Downturn threatens L.A. Jewish seminary
Leaders of a Jewish seminary in Los Angeles are arguing against a proposal by its parent organization that could lead to the closure of the campus as part of a larger financial restructuring.
The head of the Hebrew Union College-Jewish Institute of Religion has raised the possibility of closing two of its three U.S. campuses. The three are in Los Angeles, Cincinnati and New York. In response to the proposal, leaders at the Los Angeles campus have sent a five-page memo to the college-institute’s president, Rabbi David Ellenson, and other key administrators, arguing that a bicoastal arrangement would work best.

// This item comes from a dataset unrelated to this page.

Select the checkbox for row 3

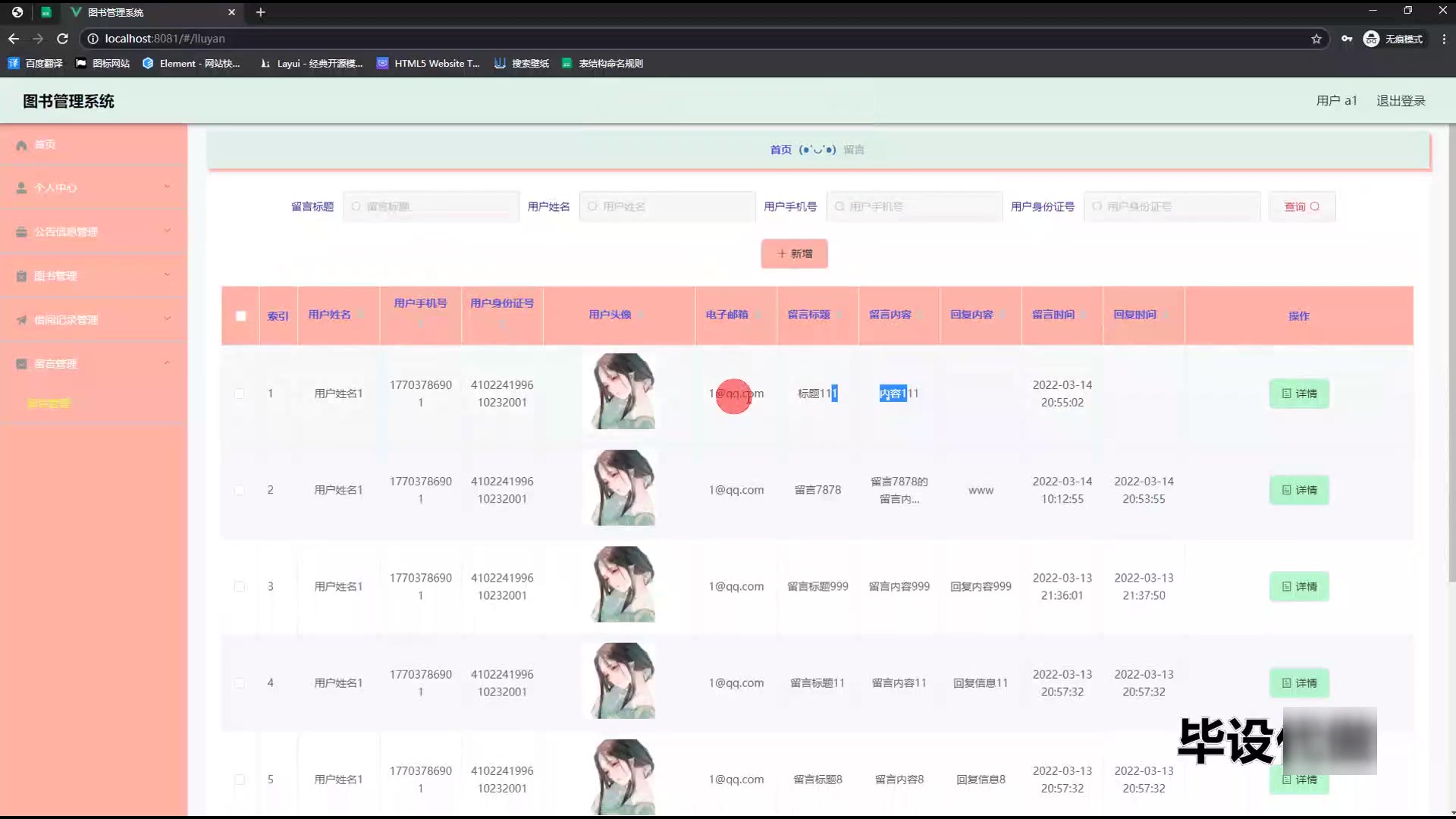coord(240,586)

The college-institute -- a seminary and graduate school for the Reform movement -- faces a deficit of as much as $8 million through next year because of losses to its endowment and falling income from Reform congregations that supply a major share of its revenue.
In addition to the proposal to close two campuses, the college-institute’s board of governors will also consider a reorganization of its programs, which might allow more than one U.S. campus to continue operations.

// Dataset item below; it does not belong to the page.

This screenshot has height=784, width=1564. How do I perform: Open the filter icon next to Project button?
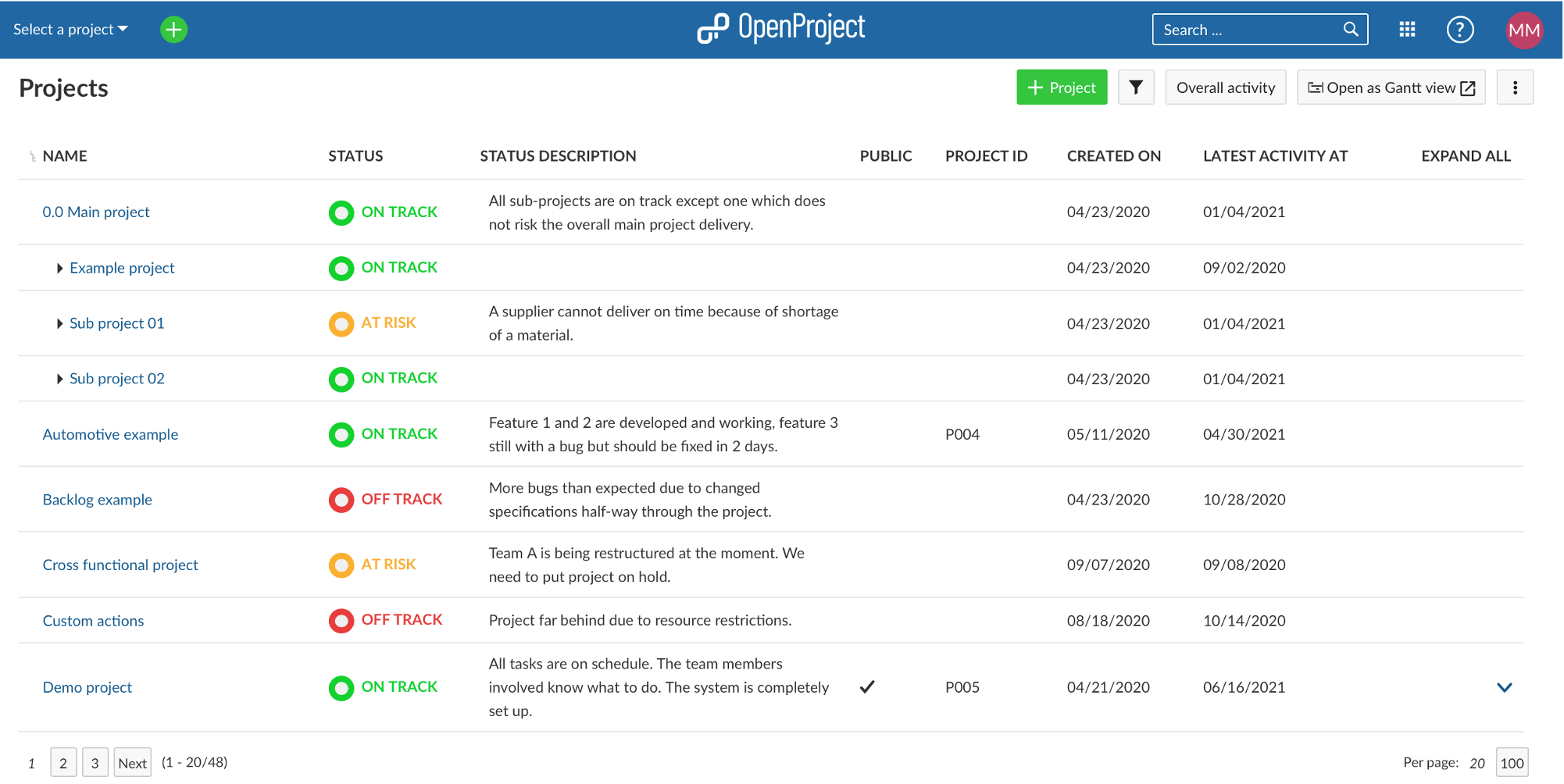pos(1136,87)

The Los Angeles site, local administrators believe, should be included in the ultimate strategy partly because it enjoys a productive relationship with its neighbor, USC. The university pays the seminary campus $1.9 million annually to provide undergraduate courses in Jewish studies to its students, the memo states, adding, “USC is prepared to open discussions about buying or leasing part or all of our property.”

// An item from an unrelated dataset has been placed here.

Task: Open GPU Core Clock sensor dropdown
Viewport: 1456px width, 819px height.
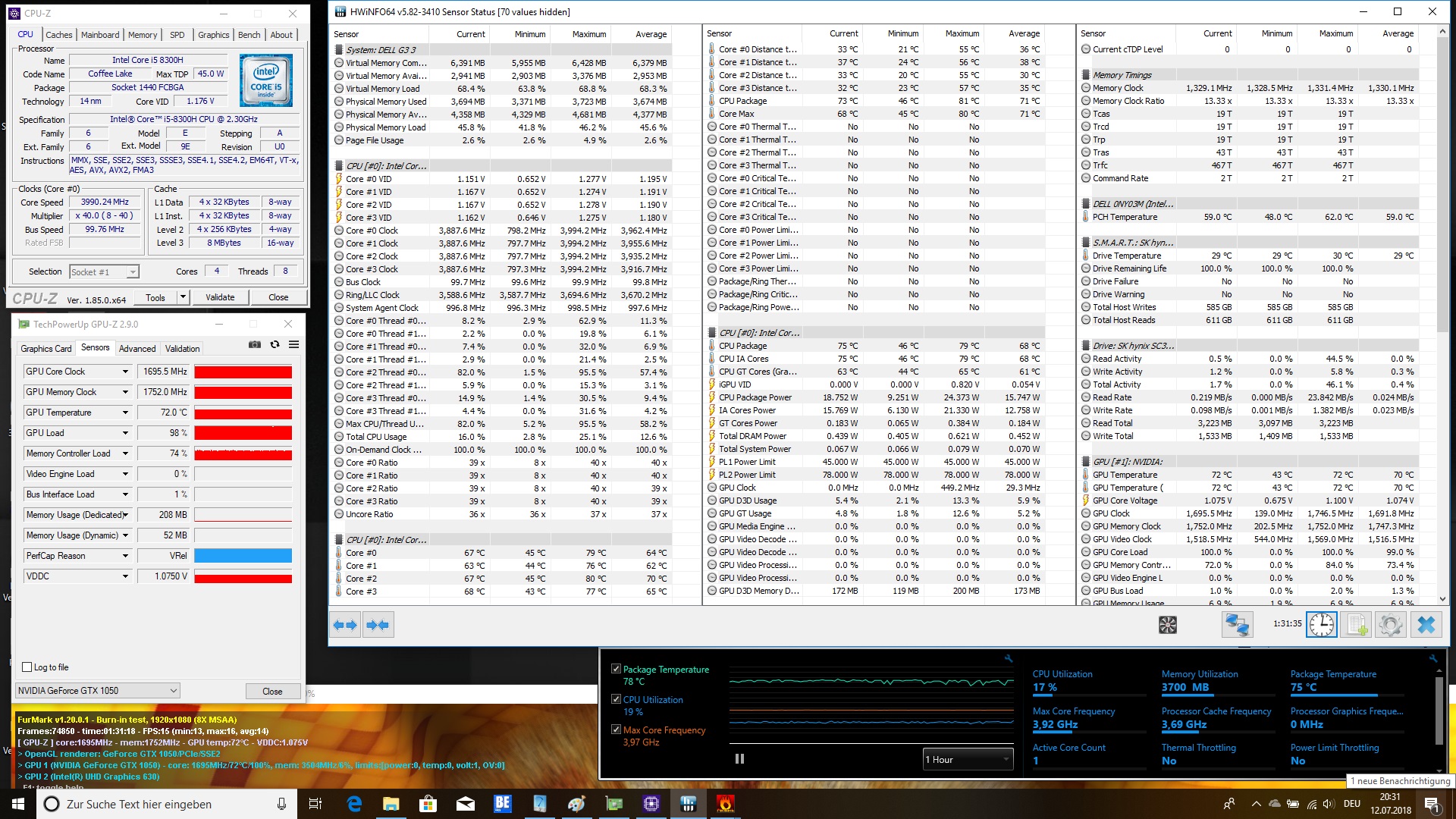Action: pos(125,372)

The dean of the Los Angeles campus, Steven F. Windmuel- ler, said the memo was written not to single out his campus above the others but to ensure that Los Angles plays a role in future of the college-institute.
“It was designed to make the case for L.A. as one of the places where Jewish life is growing and critical,” Windmueller said. “In the best of all worlds, that would be our goal: to ensure this kind of presence and continuity.”
Ellenson, who was a professor at the Los Angeles campus for 23 years, said the decision will be made by the board of governors. But he added: “The structure with three stateside campuses operating full programs as they currently do is not sustainable economically for the future.”
Ellenson said a fourth campus, in Jerusalem, will continue to operate but will have to tighten its belt. “It would be unthinkable to eliminate a campus of the HUC in Israel,” he said.
One scholar who studies American Jewry, UCLA history professor David N. Myers, warned against abandoning Los Angeles, a center of Reform Jews, who account for the largest branch of Judaism in this country.
“I still think a presence in Los Angeles is essential to the survival and growth of the [Reform] movement in America because L.A. is the second-largest center of Jewish life demographically . . . and because it’s emerging as an important laboratory of Jewish innovation,” said Myers, who heads the UCLA Center for Jewish Studies.
“For HUC not to be part of that spirit of innovation would harm its capacity to grow and respond to change over time.”